Boyle Martine Isabel, Jespersgaard Cathrine, Nazaryan Lusine, Ravn Kirstine, Brøndum-Nielsen Karen, Bisgaard Anne-Marie, Tümer Zeynep
Applied Human Molecular Genetics, Kennedy Center, Department of Clinical Genetics, University of Copenhagen, Rigshospitalet, Glostrup, Denmark.
Applied Human Molecular Genetics, Kennedy Center, Department of Clinical Genetics, University of Copenhagen, Rigshospitalet, Glostrup, Denmark.
Gene. 2015 Nov 1;572(1):130-134. doi: 10.1016/j.gene.2015.07.016. Epub 2015 Jul 8.

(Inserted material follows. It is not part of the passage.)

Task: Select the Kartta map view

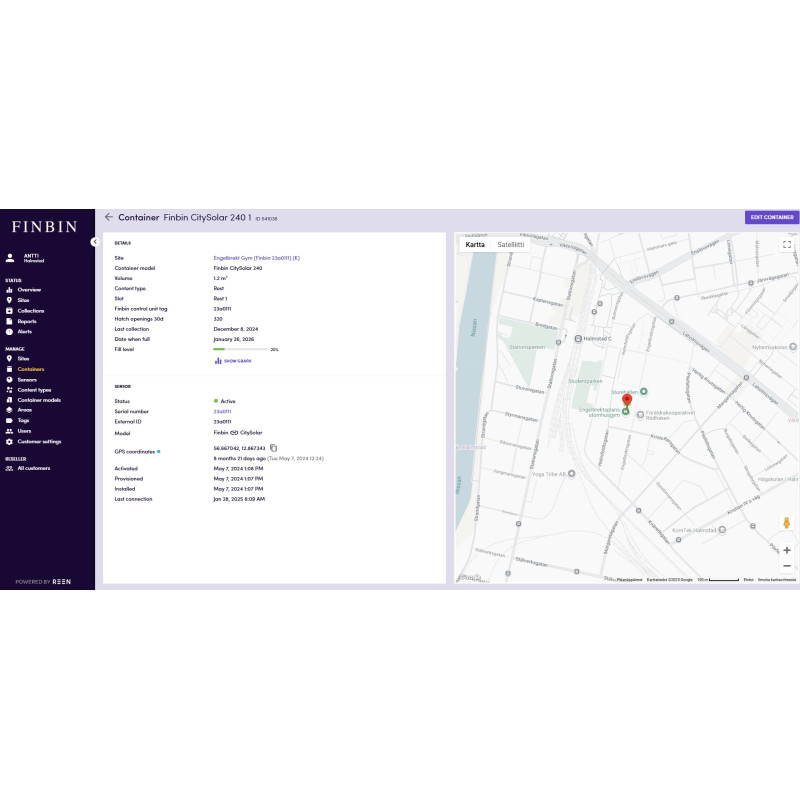Action: (x=475, y=244)
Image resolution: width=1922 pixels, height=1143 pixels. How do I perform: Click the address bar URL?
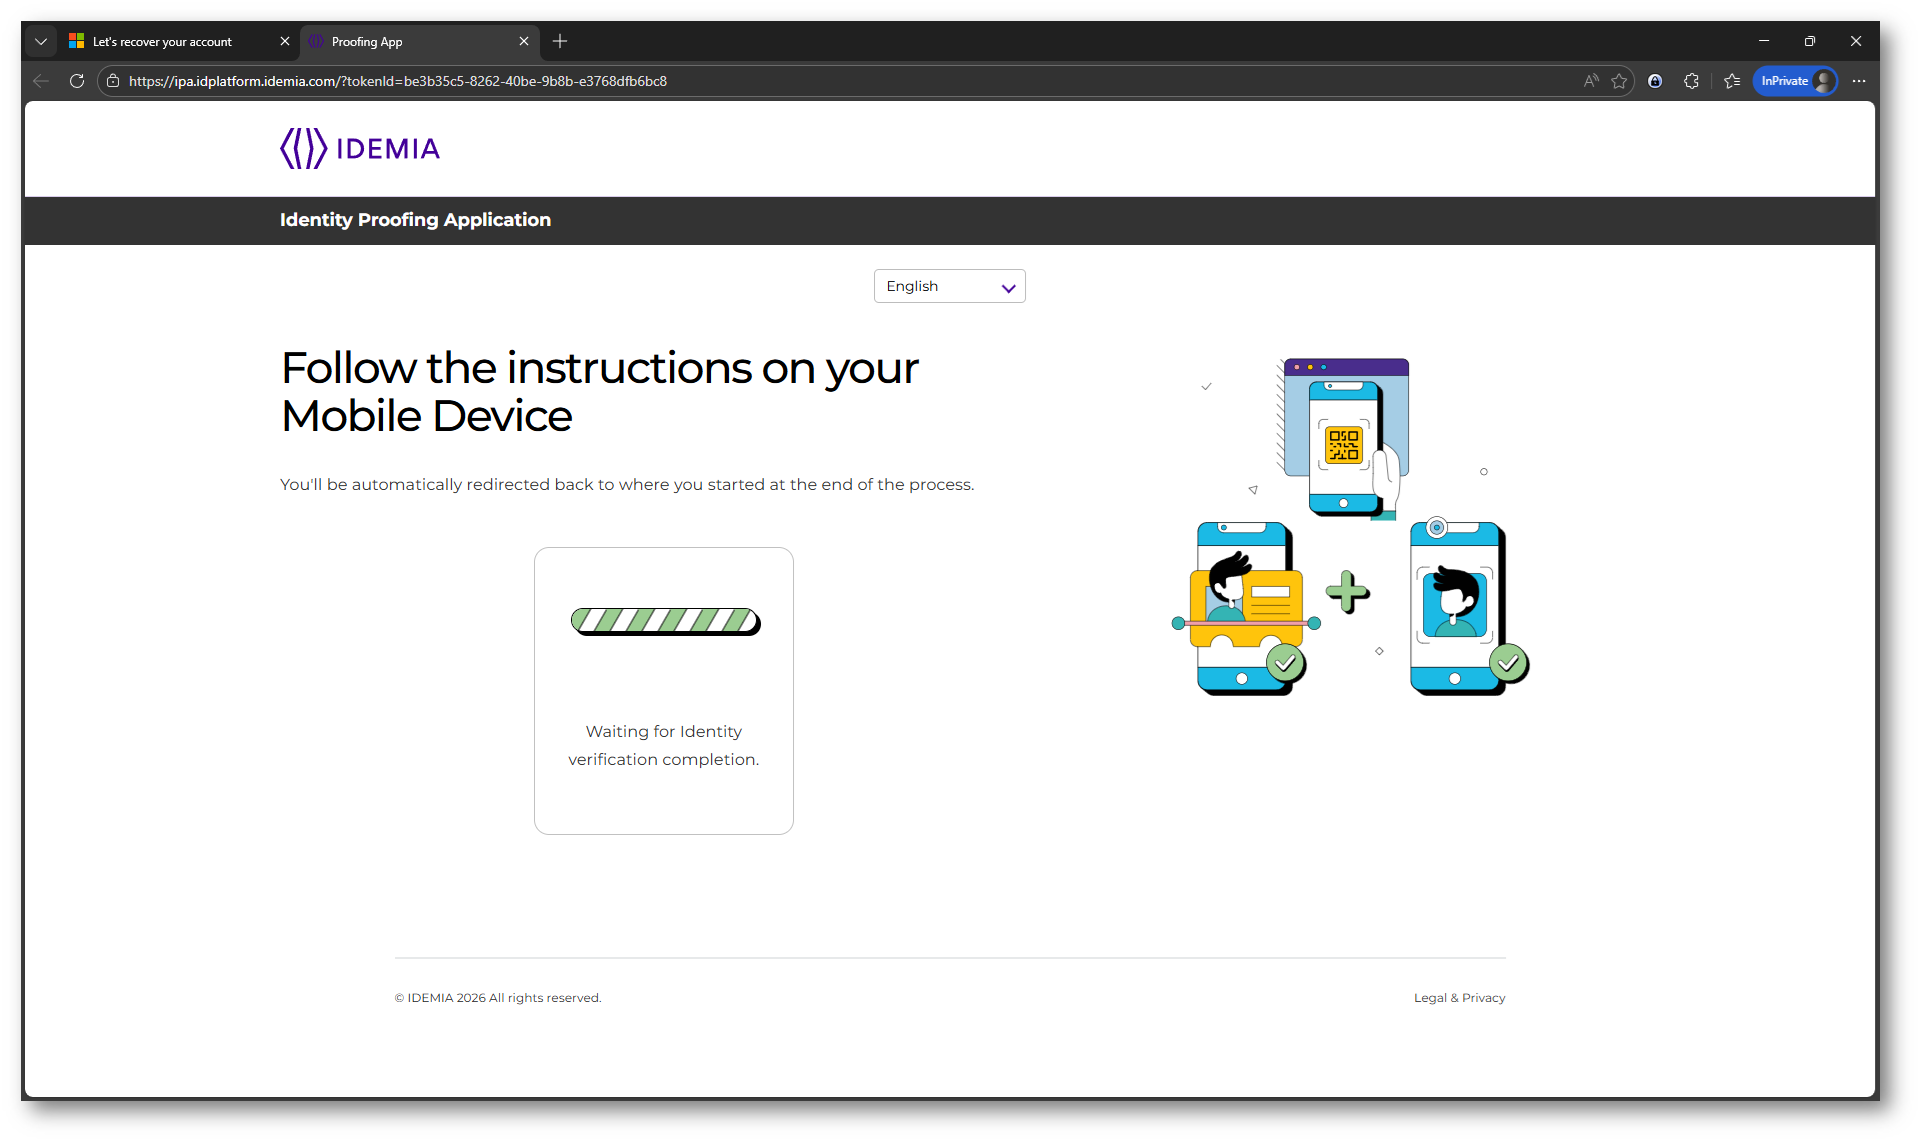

Deletions within 11q12.3-11q13.1 are very rare and to date only two cases have been described in the literature. In this study we describe a 23-year-old male patient with intellectual disability, behavioral problems, dysmorphic features, dysphagia, gastroesophageal reflux and skeletal abnormalities. Cornelia de Lange syndrome (CdLS, OMIM #122470; #300590; #610759; #300882; #614701) was suggested as a differential diagnosis in childhood although he lacked some of the features typical for this disorder. He does not have a mutation in any of the five known CdLS genes (NIPBL, SMC1A, SMC3, HDAC8, RAD21), but a 1.6Mb deletion at chromosome region 11q12.3-11q13.1 was detected by chromosome microarray. The deletion contains several genes including PPP2R5B, which has been associated with intellectual disability and overgrowth; NRXN2, which has been associated with intellectual disability and autism spectrum disorder; and CDCA5, which is part of the cohesin pathway, as are all the five known CdLS genes. It is therefore possible that deletion of CDCA5 may account for some of the CdLS like features of the present case.
11q12.3 - 11q13.1区域内的缺失非常罕见,迄今为止,文献中仅描述了两例。在本研究中,我们描述了一名23岁男性患者,他有智力残疾、行为问题、畸形特征、吞咽困难、胃食管反流和骨骼异常。尽管他缺乏一些该疾病的典型特征,但在儿童时期曾考虑将科妮莉亚·德朗格综合征(CdLS,OMIM #122470;#300590;#610759;#300882;#614701)作为鉴别诊断。他在五个已知的CdLS基因(NIPBL、SMC1A、SMC3、HDAC8、RAD21)中均未发生突变,但通过染色体微阵列检测到染色体区域11q12.3 - 11q13.1存在一个1.6Mb的缺失。该缺失包含多个基因,包括与智力残疾和过度生长相关的PPP2R5B;与智力残疾和自闭症谱系障碍相关的NRXN2;以及与所有五个已知CdLS基因一样属于黏连蛋白途径一部分的CDCA5。因此,CDCA5的缺失可能是导致本病例出现一些类似CdLS特征的原因。